Desperate to Touch
She stares at it a moment before tucking her brunette locks behind her ears.
“So, spill it,” she requests.
It’s been almost two weeks since I’ve seen Bethany and the last time we spoke in person things didn’t go so well. It was my fault and I can still feel the distance between us. I hate it. Rubbing my hand down my face, I come to a certain realization. Seems like I’m full of hate today.
“I owe you an apology—”
“Stop it,” she says, cutting me off. “You already apologized, for one.” She swallows without looking back at me. It looks like she’s lost weight since I’ve seen her. Meeting my gaze, she says, “Second, I know now.”
“You know what?” I ask her, my fingers reaching for the ceramic mug.
Even with concealer under her eyes, I can tell she hasn’t slept. Or maybe I’m just making it up, and I want to avoid talking about me, and move the conversation to her dilemma.
“That you know Seth,” she confesses. She leans forward and says, “You knew him when I dragged you to his car. You could have told me.” The last sentence she practically whispers and as she says it, I retract my hands from the table and move them to my lap.
“How do you know?”
“Jase.” Bethany’s answer is the name of her now-boyfriend. And Seth’s employer. It’s odd to think of Seth working for someone. He was never the type to take orders from anyone other than his father. He was bred to rule. It’s simply who he is.
“What else did he tell you?” I question, my words coming out carefully. I feel a sick prickling along my skin. Bells chime above the café door and the sound steals my attention for only a fraction of a second. It’s all too intense. Whenever Seth is involved, it’s too intense.
“He told me not to tell you… so shhh, don’t tell anyone I told you.”
I roll my eyes as I comment, “As if I ever would,” and try to take another sip of coffee. Again, I can’t taste a thing.
All I can wonder is how much Jase knows. Did Seth tell him something? Did he tell him everything? I haven’t told a soul. I can’t even speak it out loud.
With a prick at the back of my eyes, I ask Bethany, my voice cracking, “Did he tell you what happened when I left? What made me leave?”

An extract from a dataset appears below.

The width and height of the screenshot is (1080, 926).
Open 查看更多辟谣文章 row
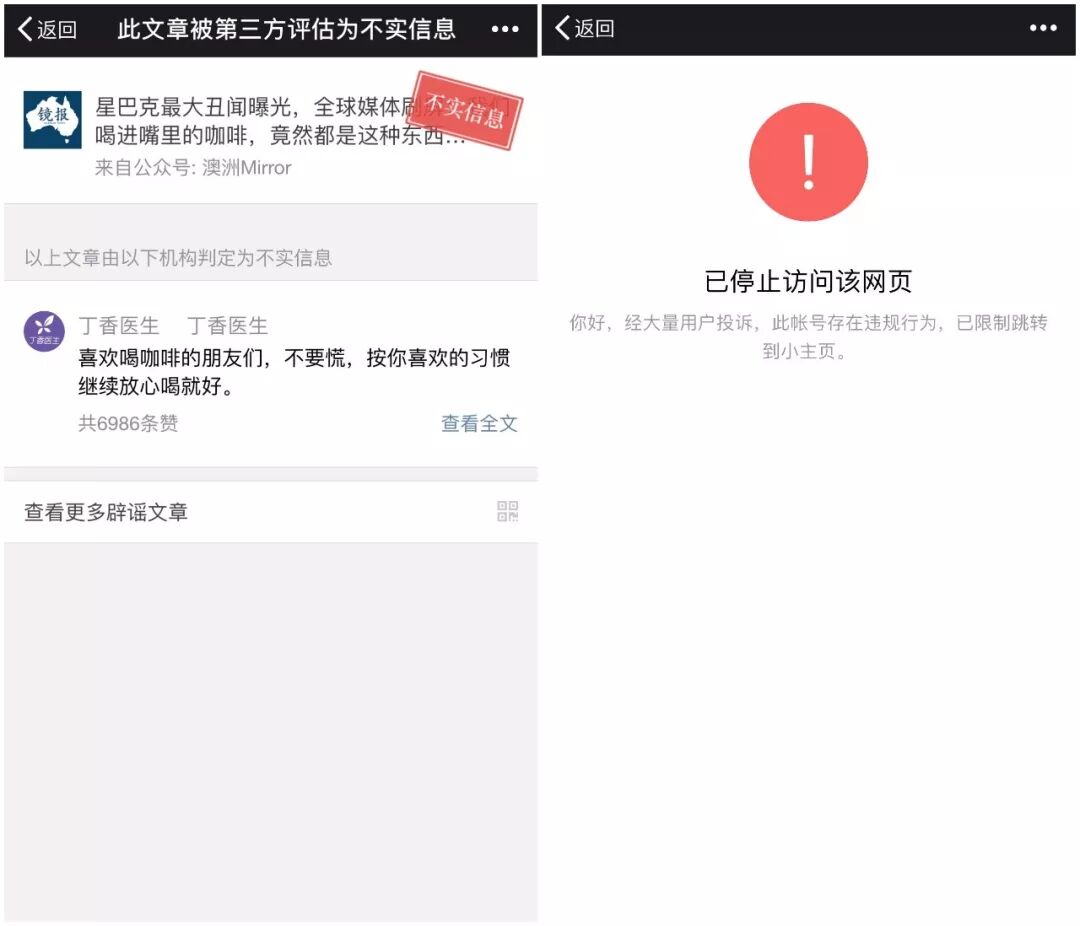(271, 512)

Her thick hair swishes as she sips her tea, never taking her eyes off of me. Maybe she’s waiting for me to tell her, but there’s not a chance in hell I will. I can’t. I can’t tell her about Cami.
With the silence separating us and adding an air of dread to our corner of this little café, Bethany tells me, “He only said that you two were together back when you lived in California and then you left.” I nod. I fled, I ran, I took off. Left seems like such an insignificant word.
She adds when I don’t respond, “Jase said it looks like Seth followed you here.”
“He didn’t.” I’m quick to correct her. Derrick told me he didn’t. If he had, he would have come for me sooner. “He didn’t come here for me.”
Why does it hurt so much? Why does my heart twist and turn before going thud, thud, then pausing in my chest?
“Jase seems to think otherwise. I walked in on him and Carter talking about it.”
The furrow of my brow works in time with my curiosity. My interest, and my concern piqued, I lean forward to question, “Why were they talking about it?”
Bethany shrugs, as if it’s not a big deal. I don’t want my name to be spoken by either of those men. The Cross brothers aren’t known for generosity. They’re brutal. Especially Carter. That sick prickling heats and makes my entire body burn with anxiety.
“Why did you leave?” she asks me and I’d be grateful for the change of subject away from the Cross brothers, had it been any other subject.
My finger plays at the rim of my mug, gliding along it as I inhale and exhale, forming the words in my mind first. I’m careful and deliberate with my answer when I say, “Things got hard and a bad thing happened to someone close to me.” I peek up and Bethany’s eyes are assessing. She’s the best nurse at the Rockford Center, in my possibly biased opinion. It’s one of the reasons I was drawn to her. She’s damn good at what she does and she loves people in general. She loves making a difference and helping them. “Don’t you dare treat me like one of the patients,” I warn her.
Putting her hands up in the air, she protests that she never would. “If you don’t want to tell me, that’s okay.” She resumes her position and cocks a brow at me before adding, “I won’t push you.”